◆ INSTRUCTIONS TO FOLLOW
Tell how many lines in these records contain the string "Policy", with only the number as the reply.
++++++++++
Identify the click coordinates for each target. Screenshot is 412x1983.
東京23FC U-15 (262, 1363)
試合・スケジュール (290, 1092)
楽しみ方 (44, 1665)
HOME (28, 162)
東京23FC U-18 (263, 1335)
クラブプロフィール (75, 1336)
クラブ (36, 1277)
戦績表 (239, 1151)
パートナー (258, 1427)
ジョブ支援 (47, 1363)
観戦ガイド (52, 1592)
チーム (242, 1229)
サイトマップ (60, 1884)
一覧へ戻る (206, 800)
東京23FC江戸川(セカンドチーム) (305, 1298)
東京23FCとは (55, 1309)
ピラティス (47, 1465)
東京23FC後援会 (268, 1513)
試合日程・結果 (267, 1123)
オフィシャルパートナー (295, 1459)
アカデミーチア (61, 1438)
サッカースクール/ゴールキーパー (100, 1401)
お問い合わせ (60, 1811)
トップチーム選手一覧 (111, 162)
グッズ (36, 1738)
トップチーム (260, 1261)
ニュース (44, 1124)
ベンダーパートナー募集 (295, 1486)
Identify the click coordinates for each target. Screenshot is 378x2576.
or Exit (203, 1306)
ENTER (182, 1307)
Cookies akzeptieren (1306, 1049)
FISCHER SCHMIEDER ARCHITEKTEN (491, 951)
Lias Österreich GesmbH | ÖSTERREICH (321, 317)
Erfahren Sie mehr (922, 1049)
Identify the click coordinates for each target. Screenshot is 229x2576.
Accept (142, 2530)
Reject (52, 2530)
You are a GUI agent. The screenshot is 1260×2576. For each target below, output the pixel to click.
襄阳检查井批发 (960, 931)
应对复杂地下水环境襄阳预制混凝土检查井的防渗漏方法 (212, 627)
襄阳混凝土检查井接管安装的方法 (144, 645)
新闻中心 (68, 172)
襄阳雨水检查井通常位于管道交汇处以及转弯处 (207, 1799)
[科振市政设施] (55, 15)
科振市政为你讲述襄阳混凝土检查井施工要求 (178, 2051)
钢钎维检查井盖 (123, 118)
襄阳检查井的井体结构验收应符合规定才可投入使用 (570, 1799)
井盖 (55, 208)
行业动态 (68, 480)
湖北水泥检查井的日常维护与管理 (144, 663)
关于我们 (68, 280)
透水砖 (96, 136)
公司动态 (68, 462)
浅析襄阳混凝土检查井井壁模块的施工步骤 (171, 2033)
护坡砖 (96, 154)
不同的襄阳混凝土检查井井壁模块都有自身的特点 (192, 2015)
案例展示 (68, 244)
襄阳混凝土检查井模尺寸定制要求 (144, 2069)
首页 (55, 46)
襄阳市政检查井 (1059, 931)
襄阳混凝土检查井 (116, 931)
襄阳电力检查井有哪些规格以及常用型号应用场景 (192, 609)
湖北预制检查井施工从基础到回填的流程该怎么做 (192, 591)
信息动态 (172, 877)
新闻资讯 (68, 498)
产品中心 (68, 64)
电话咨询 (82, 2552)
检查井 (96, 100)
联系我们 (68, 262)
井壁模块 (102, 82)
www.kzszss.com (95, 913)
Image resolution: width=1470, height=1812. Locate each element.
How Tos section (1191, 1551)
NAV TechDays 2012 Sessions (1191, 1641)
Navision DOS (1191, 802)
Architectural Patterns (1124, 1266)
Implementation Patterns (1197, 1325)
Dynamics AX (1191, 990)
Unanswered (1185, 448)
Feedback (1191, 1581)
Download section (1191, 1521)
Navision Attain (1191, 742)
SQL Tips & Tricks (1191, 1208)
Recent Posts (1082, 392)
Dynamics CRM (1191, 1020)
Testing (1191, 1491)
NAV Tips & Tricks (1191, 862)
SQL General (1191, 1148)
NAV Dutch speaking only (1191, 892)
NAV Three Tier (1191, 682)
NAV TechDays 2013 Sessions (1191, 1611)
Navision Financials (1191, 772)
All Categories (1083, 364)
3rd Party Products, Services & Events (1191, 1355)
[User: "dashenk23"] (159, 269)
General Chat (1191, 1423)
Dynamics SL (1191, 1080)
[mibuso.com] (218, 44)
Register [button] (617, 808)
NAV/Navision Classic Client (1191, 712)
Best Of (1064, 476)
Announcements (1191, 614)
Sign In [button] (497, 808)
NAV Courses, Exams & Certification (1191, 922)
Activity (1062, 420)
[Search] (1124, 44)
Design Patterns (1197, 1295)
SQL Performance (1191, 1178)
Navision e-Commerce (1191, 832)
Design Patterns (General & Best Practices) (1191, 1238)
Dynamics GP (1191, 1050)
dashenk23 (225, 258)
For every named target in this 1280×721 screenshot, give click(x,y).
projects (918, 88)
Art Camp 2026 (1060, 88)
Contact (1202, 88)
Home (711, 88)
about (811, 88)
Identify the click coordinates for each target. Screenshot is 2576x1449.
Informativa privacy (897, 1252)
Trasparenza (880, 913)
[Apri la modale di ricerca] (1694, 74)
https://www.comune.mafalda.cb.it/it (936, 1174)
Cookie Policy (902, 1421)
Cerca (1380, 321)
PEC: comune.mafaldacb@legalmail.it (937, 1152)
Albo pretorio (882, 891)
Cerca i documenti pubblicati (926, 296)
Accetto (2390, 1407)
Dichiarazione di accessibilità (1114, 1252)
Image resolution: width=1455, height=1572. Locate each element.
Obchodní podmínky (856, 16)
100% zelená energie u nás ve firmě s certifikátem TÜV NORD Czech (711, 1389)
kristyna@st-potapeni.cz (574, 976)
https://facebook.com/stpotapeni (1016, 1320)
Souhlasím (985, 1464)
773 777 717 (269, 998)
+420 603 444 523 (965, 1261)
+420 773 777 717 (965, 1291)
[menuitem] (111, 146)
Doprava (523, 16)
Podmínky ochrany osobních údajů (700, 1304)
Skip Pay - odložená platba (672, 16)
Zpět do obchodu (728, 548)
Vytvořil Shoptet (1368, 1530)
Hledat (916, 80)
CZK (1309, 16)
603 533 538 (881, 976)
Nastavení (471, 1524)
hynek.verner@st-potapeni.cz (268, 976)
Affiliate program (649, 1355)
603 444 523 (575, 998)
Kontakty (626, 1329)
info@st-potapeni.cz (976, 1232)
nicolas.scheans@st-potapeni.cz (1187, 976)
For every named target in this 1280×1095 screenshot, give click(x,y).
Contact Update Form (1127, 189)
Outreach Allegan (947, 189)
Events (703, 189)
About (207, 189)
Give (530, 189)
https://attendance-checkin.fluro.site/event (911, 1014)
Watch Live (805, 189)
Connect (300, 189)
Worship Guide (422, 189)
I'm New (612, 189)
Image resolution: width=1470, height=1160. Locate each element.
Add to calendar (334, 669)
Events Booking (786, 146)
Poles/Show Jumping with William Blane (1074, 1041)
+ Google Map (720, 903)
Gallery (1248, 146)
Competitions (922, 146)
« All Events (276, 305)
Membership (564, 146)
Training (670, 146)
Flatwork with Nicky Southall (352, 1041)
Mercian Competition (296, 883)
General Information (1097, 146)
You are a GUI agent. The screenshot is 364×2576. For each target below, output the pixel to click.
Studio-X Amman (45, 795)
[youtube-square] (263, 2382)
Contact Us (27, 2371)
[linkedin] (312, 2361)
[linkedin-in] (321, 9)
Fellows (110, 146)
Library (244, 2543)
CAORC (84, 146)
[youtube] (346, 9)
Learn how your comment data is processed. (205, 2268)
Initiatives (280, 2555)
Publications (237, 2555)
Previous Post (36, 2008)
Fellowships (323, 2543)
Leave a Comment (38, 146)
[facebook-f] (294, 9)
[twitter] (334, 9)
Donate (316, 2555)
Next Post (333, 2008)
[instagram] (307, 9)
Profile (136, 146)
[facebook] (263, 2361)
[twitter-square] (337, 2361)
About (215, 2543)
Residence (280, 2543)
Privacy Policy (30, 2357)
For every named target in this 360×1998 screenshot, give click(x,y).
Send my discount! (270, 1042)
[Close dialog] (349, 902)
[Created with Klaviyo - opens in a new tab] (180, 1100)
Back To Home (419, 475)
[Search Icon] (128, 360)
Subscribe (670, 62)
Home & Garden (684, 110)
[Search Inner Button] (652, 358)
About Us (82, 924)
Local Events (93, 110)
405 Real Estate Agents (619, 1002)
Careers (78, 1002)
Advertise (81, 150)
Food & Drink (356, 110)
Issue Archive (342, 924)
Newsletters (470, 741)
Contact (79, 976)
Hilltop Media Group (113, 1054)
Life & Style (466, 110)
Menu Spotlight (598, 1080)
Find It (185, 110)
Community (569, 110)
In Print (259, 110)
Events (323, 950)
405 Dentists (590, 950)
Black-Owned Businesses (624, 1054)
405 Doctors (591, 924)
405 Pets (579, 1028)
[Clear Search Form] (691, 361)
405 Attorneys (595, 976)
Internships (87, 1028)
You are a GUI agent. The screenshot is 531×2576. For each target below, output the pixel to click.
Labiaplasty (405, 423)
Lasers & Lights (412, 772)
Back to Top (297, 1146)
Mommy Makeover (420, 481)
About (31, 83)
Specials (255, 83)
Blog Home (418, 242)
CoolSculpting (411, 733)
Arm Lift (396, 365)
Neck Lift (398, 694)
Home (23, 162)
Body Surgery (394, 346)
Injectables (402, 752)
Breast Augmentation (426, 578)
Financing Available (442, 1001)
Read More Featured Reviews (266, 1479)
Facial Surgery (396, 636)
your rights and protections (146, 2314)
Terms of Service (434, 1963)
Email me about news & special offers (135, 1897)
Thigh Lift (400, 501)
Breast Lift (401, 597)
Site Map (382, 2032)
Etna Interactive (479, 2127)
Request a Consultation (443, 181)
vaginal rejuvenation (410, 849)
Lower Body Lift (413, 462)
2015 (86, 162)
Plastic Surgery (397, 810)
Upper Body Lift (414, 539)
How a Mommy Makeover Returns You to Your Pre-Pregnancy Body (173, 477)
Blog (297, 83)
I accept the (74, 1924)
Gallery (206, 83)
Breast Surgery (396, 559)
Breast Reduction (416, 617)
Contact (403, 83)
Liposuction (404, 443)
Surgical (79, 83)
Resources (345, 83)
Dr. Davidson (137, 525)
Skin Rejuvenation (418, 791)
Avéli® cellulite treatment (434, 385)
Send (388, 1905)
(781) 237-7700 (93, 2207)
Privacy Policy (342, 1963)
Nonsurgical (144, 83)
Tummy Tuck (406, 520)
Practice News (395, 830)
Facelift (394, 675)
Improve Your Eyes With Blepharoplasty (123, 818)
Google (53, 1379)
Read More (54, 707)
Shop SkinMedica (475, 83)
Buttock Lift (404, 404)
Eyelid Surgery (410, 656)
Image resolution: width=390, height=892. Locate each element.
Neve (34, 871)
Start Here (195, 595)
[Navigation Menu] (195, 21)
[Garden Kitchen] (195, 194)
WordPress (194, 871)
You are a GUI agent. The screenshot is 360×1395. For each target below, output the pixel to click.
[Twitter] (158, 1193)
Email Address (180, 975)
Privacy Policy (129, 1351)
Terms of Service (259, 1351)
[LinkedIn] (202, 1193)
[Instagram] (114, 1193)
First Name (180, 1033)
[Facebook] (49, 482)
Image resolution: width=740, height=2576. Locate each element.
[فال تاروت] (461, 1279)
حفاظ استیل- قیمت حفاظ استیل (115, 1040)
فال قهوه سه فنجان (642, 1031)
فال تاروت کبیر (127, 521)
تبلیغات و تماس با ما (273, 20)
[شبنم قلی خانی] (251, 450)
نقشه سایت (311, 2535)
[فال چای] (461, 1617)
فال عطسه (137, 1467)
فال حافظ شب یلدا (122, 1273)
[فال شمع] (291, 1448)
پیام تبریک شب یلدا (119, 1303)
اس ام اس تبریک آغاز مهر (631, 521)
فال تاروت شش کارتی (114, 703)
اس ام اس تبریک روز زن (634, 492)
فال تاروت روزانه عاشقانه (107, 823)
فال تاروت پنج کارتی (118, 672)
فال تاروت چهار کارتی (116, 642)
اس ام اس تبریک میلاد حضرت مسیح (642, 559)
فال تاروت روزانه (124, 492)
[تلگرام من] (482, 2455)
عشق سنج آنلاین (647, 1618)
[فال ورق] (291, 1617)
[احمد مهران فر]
++++++++++
◆ WRITTEN REPLY
4